Joris’ Augen. Gestern, als er nach Hause gekommen war, war etwas Dunkles in diesen Augen gewesen, das sie noch nie gesehen hatte. Er mocht’ ihr nicht sagen, was es war; es hatte mit der Beerdigung des großen Ritters zu tun gehabt, des war sie gewiss. Heut waren seine Augen schon wieder fast wie immer gewesen, als er zur Arbeit aufbrach, er musste auch irgendwo hier sein, er wusste immer, wo’s was zu holen gab, und nun war ja auch wieder Ruhe in der Stadt; der Schauder, den sie alle gestern gespürt hatten, war verflogen, und es war Frühling und die Sonne schien und jetzt warf der Atarkanier seinen farbenprächtigen Hut hoch in die himmelblaue Luft und als er ihn auffing, war’s eine schneeweiße Taube, und die Menge johlte und schrie und Kaat und die Kinder schrien auch und lachten.

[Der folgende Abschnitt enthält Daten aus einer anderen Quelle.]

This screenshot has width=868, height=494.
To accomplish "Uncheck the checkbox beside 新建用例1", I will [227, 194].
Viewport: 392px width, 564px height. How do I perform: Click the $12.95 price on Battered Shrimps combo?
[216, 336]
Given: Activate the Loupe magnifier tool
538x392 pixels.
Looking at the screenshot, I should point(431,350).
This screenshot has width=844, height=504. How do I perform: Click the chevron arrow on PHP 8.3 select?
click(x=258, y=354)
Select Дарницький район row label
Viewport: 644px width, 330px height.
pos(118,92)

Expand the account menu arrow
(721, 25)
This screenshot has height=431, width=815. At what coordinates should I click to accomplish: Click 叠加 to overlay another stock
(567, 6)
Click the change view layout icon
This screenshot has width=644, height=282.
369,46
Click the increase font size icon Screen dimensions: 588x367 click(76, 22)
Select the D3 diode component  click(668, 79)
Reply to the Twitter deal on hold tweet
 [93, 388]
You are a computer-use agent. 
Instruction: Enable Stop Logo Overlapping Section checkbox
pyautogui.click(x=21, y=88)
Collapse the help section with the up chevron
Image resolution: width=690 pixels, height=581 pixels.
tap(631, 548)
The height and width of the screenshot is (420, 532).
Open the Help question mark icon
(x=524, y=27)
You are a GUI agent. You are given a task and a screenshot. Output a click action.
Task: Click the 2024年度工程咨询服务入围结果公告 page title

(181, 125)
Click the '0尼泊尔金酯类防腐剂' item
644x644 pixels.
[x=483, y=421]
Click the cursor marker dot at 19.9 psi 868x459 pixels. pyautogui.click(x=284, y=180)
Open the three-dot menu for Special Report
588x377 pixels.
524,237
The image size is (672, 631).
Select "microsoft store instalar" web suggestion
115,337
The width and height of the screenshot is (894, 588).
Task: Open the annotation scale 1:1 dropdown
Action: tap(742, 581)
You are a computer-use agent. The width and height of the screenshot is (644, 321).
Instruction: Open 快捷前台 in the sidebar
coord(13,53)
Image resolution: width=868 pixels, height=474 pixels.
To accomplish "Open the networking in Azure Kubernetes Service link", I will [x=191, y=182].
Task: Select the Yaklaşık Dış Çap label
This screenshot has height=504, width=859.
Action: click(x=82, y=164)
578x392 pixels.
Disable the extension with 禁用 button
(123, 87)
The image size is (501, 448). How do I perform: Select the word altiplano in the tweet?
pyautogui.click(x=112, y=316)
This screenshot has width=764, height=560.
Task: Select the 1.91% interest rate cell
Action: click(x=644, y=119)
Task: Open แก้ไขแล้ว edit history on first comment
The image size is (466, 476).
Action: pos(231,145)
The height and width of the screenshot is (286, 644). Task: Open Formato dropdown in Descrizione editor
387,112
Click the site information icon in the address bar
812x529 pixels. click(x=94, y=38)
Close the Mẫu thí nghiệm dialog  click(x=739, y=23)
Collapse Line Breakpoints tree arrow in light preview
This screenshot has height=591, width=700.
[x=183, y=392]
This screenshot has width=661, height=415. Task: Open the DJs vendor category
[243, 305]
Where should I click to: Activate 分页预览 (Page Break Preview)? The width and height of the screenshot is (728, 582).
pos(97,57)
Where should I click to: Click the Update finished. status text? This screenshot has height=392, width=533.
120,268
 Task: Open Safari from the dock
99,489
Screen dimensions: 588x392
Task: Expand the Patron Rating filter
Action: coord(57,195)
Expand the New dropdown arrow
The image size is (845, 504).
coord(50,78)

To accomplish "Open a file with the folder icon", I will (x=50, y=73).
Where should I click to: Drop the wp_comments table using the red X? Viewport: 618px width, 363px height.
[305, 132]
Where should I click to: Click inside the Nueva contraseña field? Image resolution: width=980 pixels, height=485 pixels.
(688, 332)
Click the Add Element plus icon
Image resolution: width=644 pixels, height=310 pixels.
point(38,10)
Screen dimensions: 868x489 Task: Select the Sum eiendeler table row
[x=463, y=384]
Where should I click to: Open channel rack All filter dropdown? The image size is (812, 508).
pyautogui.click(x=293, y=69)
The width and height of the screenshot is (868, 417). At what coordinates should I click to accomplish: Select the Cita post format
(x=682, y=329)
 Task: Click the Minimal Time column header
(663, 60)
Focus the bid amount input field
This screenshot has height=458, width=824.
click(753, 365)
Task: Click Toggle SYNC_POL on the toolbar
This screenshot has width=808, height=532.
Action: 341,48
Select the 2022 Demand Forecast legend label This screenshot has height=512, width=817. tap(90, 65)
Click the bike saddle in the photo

Übermütig biss Kaat ein Stück aus dem rotwangigen Apfel, der nicht runzlig und schlaff war wie die letzten Herbstäpfel, die sie in ihrer Vorratskiste hortete, sondern prall und fest wie frisch geerntet, ein Wunder! – und süß wie nur die atarkanischen es waren. Kauend gab Kaat die saftige Frucht an ihre Kleinen weiter. Es war ein Tag, so schön wie lange keiner.

Sie wussten ja nichts von den stillen Nöten des Großmeisters, die ihn nicht ruhen ließen und nicht rasten und die ihr sanftes Gift schon ausströmten, unmerklich noch, über die Stadt und das Land und alle, die darinnen waren.

Bis gestern hatte Herigold geglaubt, die entlauf’ne Hexenbrut in aller Heimlichkeit zu packen, dass keine schmutz’ge Rede aus ihrem verderbten Munde ging, und sie zu läutern und zu bekehren, mit aufrichtigem Ernst und harter Hand, dass sie ihre Sünden bekenne und, so’s dem Höchsten gefiele, auch des anderen widerwärtigen Zwillings Verbleib enthülle… und dann vor allem Volke sie endlich zu erlösen in heiligem Feuer; beide; auf dass der Königin und dem König Ruhm und Ehre zuteilwerde jetzt und in Ewigkeit. Herigold, der Ausrotter; der Retter; der Erlöser… Der Großmeister knirschte mit den Zähnen; seit gestern war gewiss, dass die Hunde die Spur der kleinen Nonne verloren hatten. Im Stillen würd’ die Geschichte nun nicht mehr zu lösen sein. Jetzt kam der große Schlag.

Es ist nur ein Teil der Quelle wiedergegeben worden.